Banks present the infrastructure for fiat-to-crypto transactions, and their stability or instability can affect investor sentiment towards cryptocurrencies. Elevated shorting of banks, if it results in a downturn within the banking sector, may probably drive traders in direction of Bitcoin as a secure haven asset.

If these shorts result in important market turbulence, it may create a risk-off atmosphere that negatively impacts Bitcoin.

Nonetheless, the crypto market has typically thrived amidst conventional market instability. Bitcoin, specifically, has traditionally offered a hedge towards conventional market fluctuations. Subsequently, elevated shorting of banks may probably enhance Bitcoin’s attraction as a substitute funding.

btc correlation regional banks
Graph displaying the correlation between the value of Bitcoin and the KBW Regional Banking Index (Supply: TradingView)

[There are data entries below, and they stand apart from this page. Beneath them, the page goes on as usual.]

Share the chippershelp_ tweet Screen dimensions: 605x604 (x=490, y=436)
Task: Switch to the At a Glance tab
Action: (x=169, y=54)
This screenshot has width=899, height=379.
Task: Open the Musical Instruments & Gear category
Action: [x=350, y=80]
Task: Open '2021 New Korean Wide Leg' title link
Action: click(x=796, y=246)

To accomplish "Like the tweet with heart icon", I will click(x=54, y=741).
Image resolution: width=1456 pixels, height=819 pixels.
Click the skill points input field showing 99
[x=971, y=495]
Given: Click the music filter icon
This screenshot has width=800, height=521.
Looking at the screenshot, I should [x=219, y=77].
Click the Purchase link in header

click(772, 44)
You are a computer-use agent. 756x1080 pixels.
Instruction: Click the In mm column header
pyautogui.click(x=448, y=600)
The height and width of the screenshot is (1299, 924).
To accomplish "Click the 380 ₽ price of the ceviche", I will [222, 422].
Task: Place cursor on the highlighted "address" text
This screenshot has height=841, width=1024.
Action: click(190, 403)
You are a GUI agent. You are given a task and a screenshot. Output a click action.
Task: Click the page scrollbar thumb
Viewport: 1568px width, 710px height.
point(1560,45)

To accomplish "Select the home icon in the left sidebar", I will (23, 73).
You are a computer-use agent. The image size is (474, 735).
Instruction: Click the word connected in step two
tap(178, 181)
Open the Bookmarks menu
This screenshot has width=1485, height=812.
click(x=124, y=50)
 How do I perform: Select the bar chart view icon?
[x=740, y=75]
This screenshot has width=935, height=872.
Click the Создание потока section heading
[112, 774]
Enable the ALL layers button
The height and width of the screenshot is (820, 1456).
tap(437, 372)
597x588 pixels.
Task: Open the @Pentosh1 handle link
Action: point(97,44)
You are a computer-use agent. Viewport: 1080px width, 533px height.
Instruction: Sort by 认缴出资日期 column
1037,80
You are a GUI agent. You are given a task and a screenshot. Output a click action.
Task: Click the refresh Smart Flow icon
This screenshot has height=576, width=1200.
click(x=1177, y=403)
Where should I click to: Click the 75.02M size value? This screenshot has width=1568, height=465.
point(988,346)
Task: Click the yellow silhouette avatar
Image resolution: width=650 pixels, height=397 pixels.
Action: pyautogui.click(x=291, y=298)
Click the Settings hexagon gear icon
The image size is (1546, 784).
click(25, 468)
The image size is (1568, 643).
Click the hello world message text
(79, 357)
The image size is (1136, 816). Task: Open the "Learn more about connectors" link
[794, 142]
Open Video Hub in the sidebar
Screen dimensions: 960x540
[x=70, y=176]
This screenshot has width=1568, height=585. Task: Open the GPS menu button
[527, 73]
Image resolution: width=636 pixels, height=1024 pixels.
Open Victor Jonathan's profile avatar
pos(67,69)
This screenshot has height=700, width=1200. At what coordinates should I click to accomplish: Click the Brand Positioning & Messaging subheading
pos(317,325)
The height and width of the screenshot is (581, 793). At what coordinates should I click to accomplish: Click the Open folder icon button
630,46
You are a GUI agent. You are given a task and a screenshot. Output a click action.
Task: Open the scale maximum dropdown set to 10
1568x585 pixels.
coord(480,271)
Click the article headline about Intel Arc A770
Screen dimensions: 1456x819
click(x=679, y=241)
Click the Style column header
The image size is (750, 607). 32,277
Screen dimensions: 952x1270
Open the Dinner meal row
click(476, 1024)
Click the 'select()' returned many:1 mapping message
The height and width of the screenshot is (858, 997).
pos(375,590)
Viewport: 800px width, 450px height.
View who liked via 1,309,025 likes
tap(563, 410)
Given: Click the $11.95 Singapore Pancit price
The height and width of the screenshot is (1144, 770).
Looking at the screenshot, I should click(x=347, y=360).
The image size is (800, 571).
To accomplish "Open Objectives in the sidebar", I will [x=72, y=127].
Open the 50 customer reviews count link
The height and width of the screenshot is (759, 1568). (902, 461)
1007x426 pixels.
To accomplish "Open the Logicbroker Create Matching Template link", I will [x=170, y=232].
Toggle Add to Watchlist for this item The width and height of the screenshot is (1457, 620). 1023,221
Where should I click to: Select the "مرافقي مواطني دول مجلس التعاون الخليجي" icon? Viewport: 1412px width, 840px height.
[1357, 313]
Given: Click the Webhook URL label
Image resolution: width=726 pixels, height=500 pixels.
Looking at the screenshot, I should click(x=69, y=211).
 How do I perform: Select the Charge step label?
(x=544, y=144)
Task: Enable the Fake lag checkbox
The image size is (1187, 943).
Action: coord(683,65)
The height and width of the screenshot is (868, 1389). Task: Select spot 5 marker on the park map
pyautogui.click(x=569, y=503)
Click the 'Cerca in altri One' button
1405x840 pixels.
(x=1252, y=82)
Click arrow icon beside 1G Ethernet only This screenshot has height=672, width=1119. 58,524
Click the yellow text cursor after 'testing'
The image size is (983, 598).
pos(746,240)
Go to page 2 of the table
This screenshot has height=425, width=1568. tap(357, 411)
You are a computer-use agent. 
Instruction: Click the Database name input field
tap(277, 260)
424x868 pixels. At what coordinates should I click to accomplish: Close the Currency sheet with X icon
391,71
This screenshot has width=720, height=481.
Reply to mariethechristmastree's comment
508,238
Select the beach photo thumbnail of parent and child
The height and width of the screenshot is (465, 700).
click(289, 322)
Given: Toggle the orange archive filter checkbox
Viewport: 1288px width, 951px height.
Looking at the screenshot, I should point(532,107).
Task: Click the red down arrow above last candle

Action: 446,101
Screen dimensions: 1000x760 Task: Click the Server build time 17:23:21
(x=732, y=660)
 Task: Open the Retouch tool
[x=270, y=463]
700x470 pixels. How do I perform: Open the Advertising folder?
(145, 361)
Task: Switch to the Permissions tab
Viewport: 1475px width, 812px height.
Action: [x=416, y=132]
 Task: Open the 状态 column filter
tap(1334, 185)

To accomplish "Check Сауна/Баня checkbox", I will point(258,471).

On the flip aspect, a destabilized banking sector may result in tighter regulatory scrutiny and potential liquidity points for cryptocurrencies. Banks dealing with important stress might pull again on offering providers to crypto companies, affecting the benefit of fiat-to-crypto transactions.

This might negatively influence Bitcoin within the quick time period, because the market may see weeks of low liquidity and elevated promoting strain.

The publish Why some hedge funds are shorting U.S. banks appeared first on CryptoSlate.